Open Dataset 1 → View 1.

  1. Open Data Preparation menu and click on Merge & Branch Out.
  2. Select Branch out to Dataset.
  3. Enter a name for the new dataset. In this example it would be Final Scores.
  4. Click APPLY.

The new dataset produced is created in the same folder.

This new dataset will look exactly like Dataset 1 → View 1 in with respect to data.

Open Dataset 2 → View 1. Complete the following steps:

  1. Open Data Preparation menu and click on Merge & Branch Out.
  2. Select Branch out to Dataset.
  3. Select the Combine with an existing Dataset option on at the top of the panel.
  4. Find the dataset Final Scores.
  5. Verify the column mappings.
  6. Click APPLY.

After the steps are completed, the data in Final Scores appears as shown below:

Student Science Language
Alice 140 138
Bob 135 145
Frank 122 102
Judy 185 135

Supported Options

There are two supported destination options in this task

Branch out to Dataset

This option is used to create a new Dataset.
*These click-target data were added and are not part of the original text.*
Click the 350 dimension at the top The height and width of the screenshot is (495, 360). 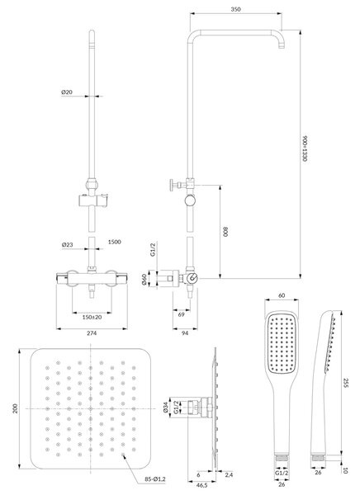coord(235,9)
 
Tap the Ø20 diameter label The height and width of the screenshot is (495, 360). coord(67,92)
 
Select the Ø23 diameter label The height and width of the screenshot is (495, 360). coord(68,245)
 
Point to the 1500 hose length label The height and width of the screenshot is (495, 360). coord(115,242)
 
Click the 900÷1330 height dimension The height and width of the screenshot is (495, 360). coord(305,149)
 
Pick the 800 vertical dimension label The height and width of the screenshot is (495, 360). coord(225,231)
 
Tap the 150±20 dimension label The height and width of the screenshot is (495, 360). coord(92,317)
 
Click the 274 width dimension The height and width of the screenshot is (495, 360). coord(92,333)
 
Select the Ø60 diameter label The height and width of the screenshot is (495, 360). coord(144,280)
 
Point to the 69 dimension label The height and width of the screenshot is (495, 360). coord(182,314)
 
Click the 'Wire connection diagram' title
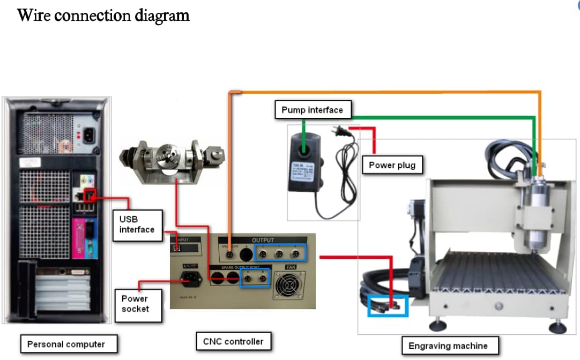pyautogui.click(x=103, y=15)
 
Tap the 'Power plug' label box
pyautogui.click(x=392, y=165)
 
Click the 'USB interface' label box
pyautogui.click(x=137, y=224)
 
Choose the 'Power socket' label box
pyautogui.click(x=135, y=304)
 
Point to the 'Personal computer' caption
pyautogui.click(x=66, y=344)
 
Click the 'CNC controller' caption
pyautogui.click(x=233, y=341)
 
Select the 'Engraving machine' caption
pyautogui.click(x=448, y=346)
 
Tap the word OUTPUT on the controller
pyautogui.click(x=263, y=241)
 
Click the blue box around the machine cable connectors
pyautogui.click(x=388, y=306)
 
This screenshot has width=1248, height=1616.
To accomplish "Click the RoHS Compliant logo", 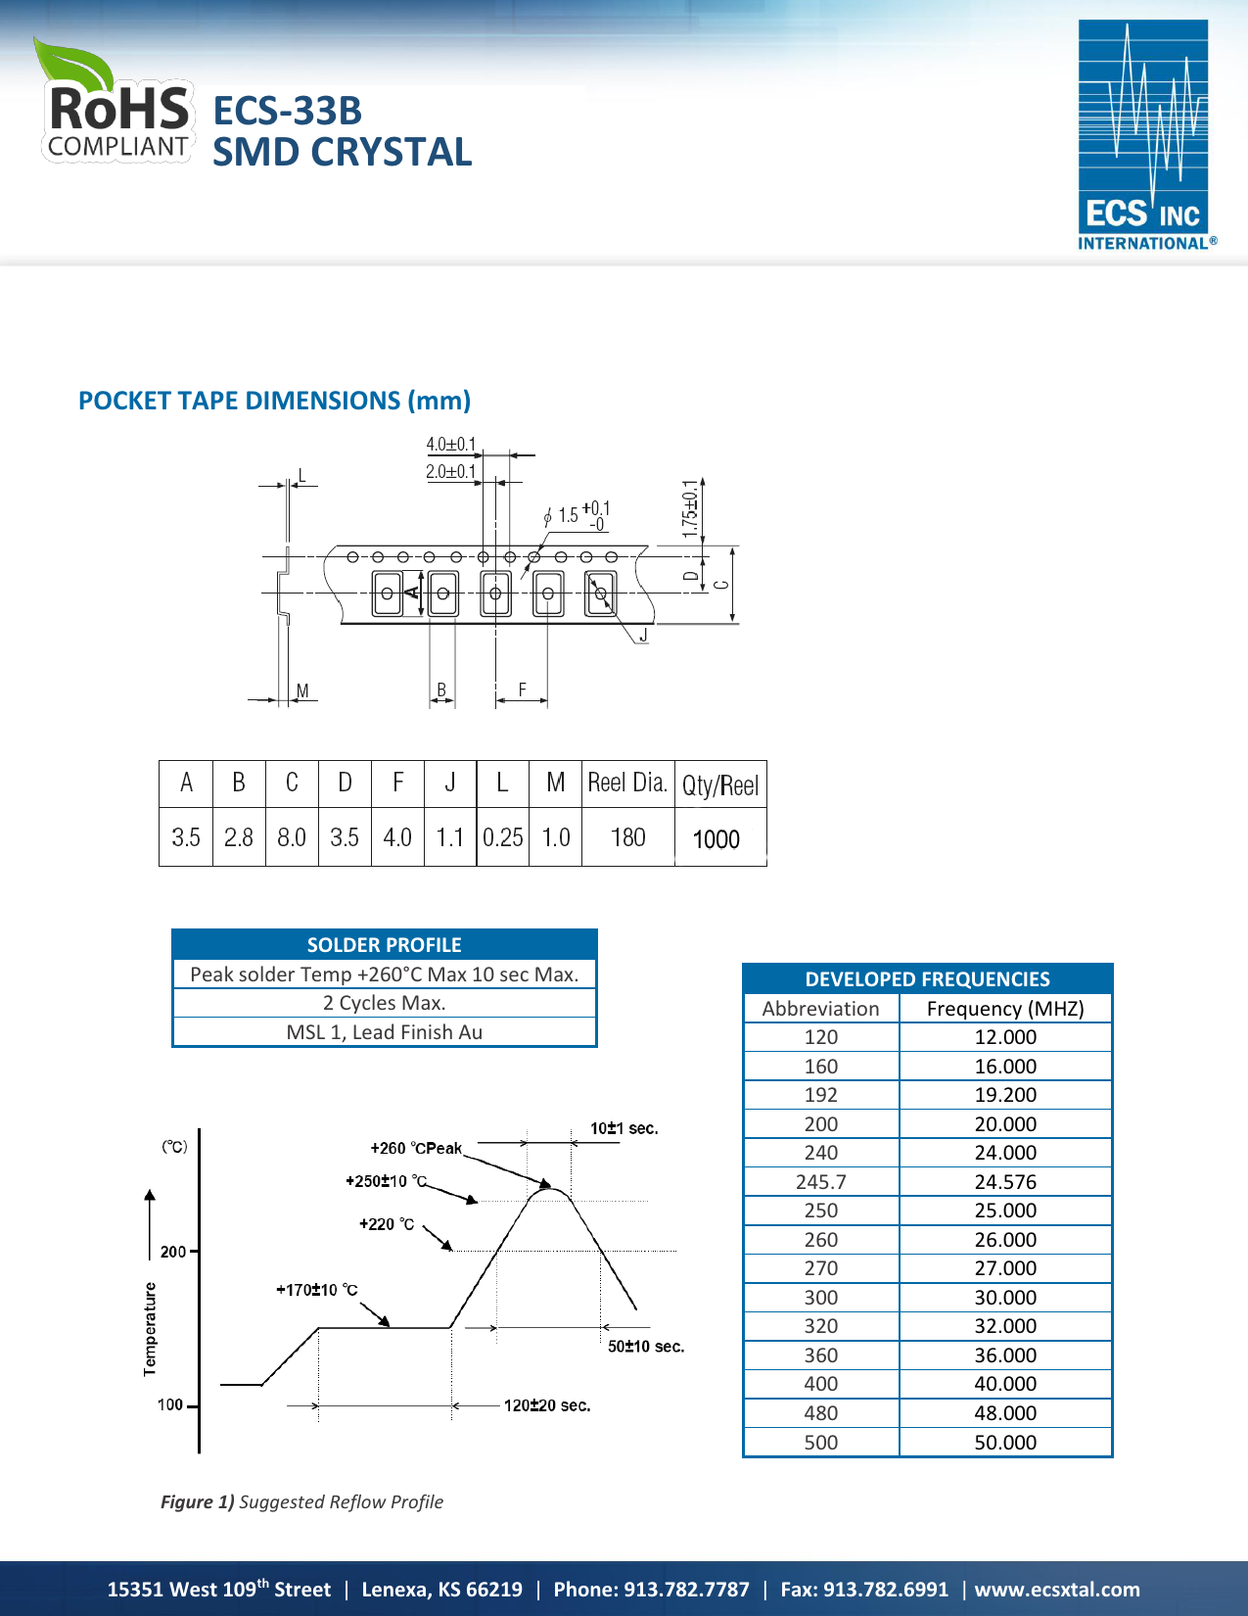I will click(x=116, y=103).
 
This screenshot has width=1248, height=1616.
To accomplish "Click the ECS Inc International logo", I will click(x=1143, y=135).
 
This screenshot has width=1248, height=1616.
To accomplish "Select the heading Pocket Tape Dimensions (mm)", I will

Following option is supported in this mode:

  • Dataset Name: The name of the new dataset that would get created with this operation. This name is just a suggestion and it will be modified by the system if you have datasets with the same name already. System will place the new dataset in the same folder as the parent dataset.

Note

  • System will place the new dataset in the same folder as the parent dataset.
  • Hidden columns will be ignored.

Combine with an existing Dataset

This option is used to combine with another existing dataset. This list is limited to Mammoth generated datasets only. Following options are supported in this mode:

  • Select a Dataset: To select target dataset where the data should go to. This list will show all the datasets in the system that are support appending of data.
  • Match Columns: Match the columns from the view into the target. System will auto determine but you can override it. You can only match columns that have the same type. Also the matching is one to one.

Note

Apart from these options, an option to tweak how this task works when data is refreshed is also provided. See what happens when pipeline reruns.

What happens when the pipeline reruns

There are two modes you can choose from while doing a pipeline rerun

  1. Replace mode: Only batch linked to this task in the target dataset gets replaced.
  2. Combine mode: The data will be added to the target dataset as new batch. This might produce duplicate rows in target dataset if one is not careful.

Note

  • The resultant dataset gets modified only when there are changes in original dataset.
  • The resultant dataset does not reflect the changes done in the views.